In the Norman decision, the IRS assessed a penalty against Mindy P. Norman in the amount of $803,530 for the willful failure to file an FBAR in connection with a Swiss bank account she maintained during the tax year 2007. The taxpayer appealed the assessment with the IRS Office of Appeals, who affirmed the IRS assessment, concluding that Ms. Norman willfully failed to file an FBAR. The Taxpayer then paid the penalty in full and instituted an action In the United States Court of Federal Claims. Following a one day trial and in response to a letter sent by the Norman citing the Colliot decision, the Court of Claims, Ordered the IRS to respond and comment on Colliot. The IRS filed a timely response. However, the Court did not permit the Taxpayer to file a reply. After considering the IRS response and the trial testimony and other documents, the Court ruled in favor of the IRS and concluded that Ms. Norman willfully failed to file an FBAR in 2007 and that the assessed penalty in the amount of 50 percent of the balance of the unreported account was proper.

In arriving at its decision, the Norman Court painstakingly dissected the Colliot decision and properly pointed out the defects in the District Court’s logic in ruling in favor of the Ms. Colliot. The Court of Claims traced the legislative history of the BSA, the relevant statutory and regulatory provisions and the impact of the changes to the FBAR penalty structure as a result of the AJCA. The Court concluded that the District Court in Colliot ignored the mandate created by the amendment in 2004 and instead elected to focus on the language in §5321(a) (5) that vests the Secretary of the Treasury with the discretion to determine the amount of the penalty.

The Court of Claims cited the following language used by Congress in amending the statute as a basis for invalidating C.F.R. § 1010.820:

Congress used the imperative ‘shall’ rather than the permissive, ‘may,’ thereby raising the ceiling for the penalty, and in doing so, removed the Treasury Secretary’s discretion to regulation any other maximum.” Norman at Pg. 8.

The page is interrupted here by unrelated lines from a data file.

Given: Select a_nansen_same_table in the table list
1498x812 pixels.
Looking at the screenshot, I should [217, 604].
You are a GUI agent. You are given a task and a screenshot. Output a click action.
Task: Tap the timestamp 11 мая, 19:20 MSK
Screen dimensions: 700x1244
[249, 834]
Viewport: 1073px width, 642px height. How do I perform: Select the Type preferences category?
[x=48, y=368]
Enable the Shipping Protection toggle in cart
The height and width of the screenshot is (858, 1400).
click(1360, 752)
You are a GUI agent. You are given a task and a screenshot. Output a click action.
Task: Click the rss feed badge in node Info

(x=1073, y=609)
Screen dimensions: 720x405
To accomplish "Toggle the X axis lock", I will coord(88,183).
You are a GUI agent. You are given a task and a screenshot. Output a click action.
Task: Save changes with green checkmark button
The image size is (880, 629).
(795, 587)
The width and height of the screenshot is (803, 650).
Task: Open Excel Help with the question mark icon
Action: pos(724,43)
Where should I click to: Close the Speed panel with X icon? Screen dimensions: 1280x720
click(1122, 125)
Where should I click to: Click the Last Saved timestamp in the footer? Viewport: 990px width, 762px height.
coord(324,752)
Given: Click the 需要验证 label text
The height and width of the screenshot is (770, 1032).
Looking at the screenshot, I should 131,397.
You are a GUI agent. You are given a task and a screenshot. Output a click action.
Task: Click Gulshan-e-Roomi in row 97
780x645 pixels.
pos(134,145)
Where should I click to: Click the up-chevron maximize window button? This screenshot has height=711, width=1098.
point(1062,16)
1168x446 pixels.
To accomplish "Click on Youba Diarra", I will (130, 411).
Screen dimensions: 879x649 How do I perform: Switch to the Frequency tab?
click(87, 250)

The Norman Court cited Larionoff for the proposition that Congress has the power to supersede regulations by amending a statute. The Court stated that “in order to be valid [,] [regulations] must be consistent with the statute under which they are promulgated.” The Norman Court concluded that § 5321 (a) (5) (C) (i) which sets the maximum penalty to the greater of $100,000 or 50% of the balance of the account, is inconsistent with 31C.F.R. § 1010.820 rendering 31 C.F.R. § 1010.820 invalid.

Conclusion.

The foregoing has particular relevance for those who have failed to take advantage of the Offshore Voluntary Disclosure Program, which is now closed, or otherwise failed to utilize the Streamlined procedures and those who have made quiet disclosure and now found themselves the subject of a grand jury subpoena.  The IRS has consistently maintained that offshore financial crimes are a top priority and continues to work with its global partners in unmasking those with unreported foreign financial accounts. FATCA is also producing a steady stream of taxpayer information from which the IRS develops leads. In addition, current prosecutions of facilitators and taxpayers as well as taxpayers who have elected to come forward have yielded a treasure trove of information which the IRS is using to identify other non-compliant taxpayers.

Those who have failed to come forward and report their foreign financial accounts are more likely than not, going to be subject to the willful civil FBAR penalty consistent with Norman decision. Mitigation of the willful FBAR penalty is only possible where the taxpayer comes forward and makes an honest disclosure.